Em primeiro lugar, devem ser consultadas o maior número possível de empresas do ramo pertinente, não sendo adequado, em homenagem ao princípio da eficiência e da razoabilidade, que o órgão se contente com apenas três cotações como vem sendo adotado por muitos órgãos como praxe. Nesse sentido:
Consulte, nas contratações em que seja aplicável a hipótese de dispensa de licitação, o maior número de possível de propostas de potenciais interessados, de modo a aperfeiçoar parâmetros de comparação quanto a escolha do fornecedor, do objeto a ser executado e a razoabilidade dos preços cotados. (TCU, Acórdão 21/2006 Segunda Câmara. Rel. Min. Benjamim Zymler, julg. em 24/01/2006)
O procedimento de Dispensa de Licitação Eletrônica, instituído pela nova lei de licitações e regulado pela Instrução Normativa nº 067/2021/SEGES/ME, até permite que a divulgação da oportunidade sem que haja investigação de mercado prévia, para qualquer das hipóteses de contratação direta, sendo que a recepção de propostas funcionaria como a própria investigação de mercado. Tal procedimento torna mais transparente o procedimento, que deixa de ser executado na mesa de trabalho do agente responsável, e passa a ser auditável, inclusive pela sociedade. Com a total implementação da Lei nº 14.133/2021, ficará aberta a caixa preta das contratações diretas dos órgãos e entidades da Administração Pública, exemplo que deveria ser seguido pelos regulamentos das Estatais, que não são alcançadas pela nova lei geral de licitações e contratos.

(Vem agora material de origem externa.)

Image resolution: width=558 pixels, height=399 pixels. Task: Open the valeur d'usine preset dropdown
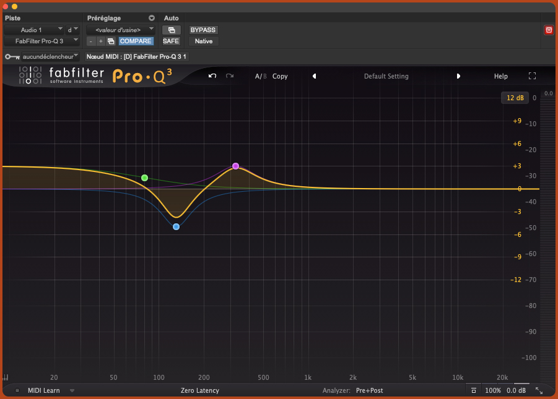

Por fim, anote-se que nos casos de dispensa emergencial, como foi o caso em estudo, a depender da criticidade da situação, pode ser que não haja tempo necessário para que se aguarde a chegada de um número maior de propostas, o que poderia acabar provocando uma contratação com preços não tão vantajosos. Tal situação poderá ser justificada desde que demonstrada a imprescindibilidade da execução do objeto no menor tempo possível. Não foi o caso tratado no julgado, uma vez que a edilidade dispunha de ao menos três propostas, o que lhe permitiria escolher a mais vantajosa dentre elas.
[1]Independentemente do tipo de licitação, (menor preço, melhor técnica ou melhor técnica e preço) o vencedor sempre será o autor da proposta mais vantajosa.
[2]Sobre a contratação de serviços fulcrados no art. 25, II da L. 8.666/1993, vide: Um estudo completo sobre a hipótese de inexigibilidade de licitação para contratação de serviços técnicos especializados, Revista do Tribunal de Contas da União, nº 143, págs. 4-31. Disponível em: n. 143 (2019): Revista TCU | Revista do TCU
[3]JUSTEN FILHO, Marçal. Comentários à Lei de Licitações e Contratos Administrativos. 15a ed., São Paulo: Dialética, 2012, pág. 228.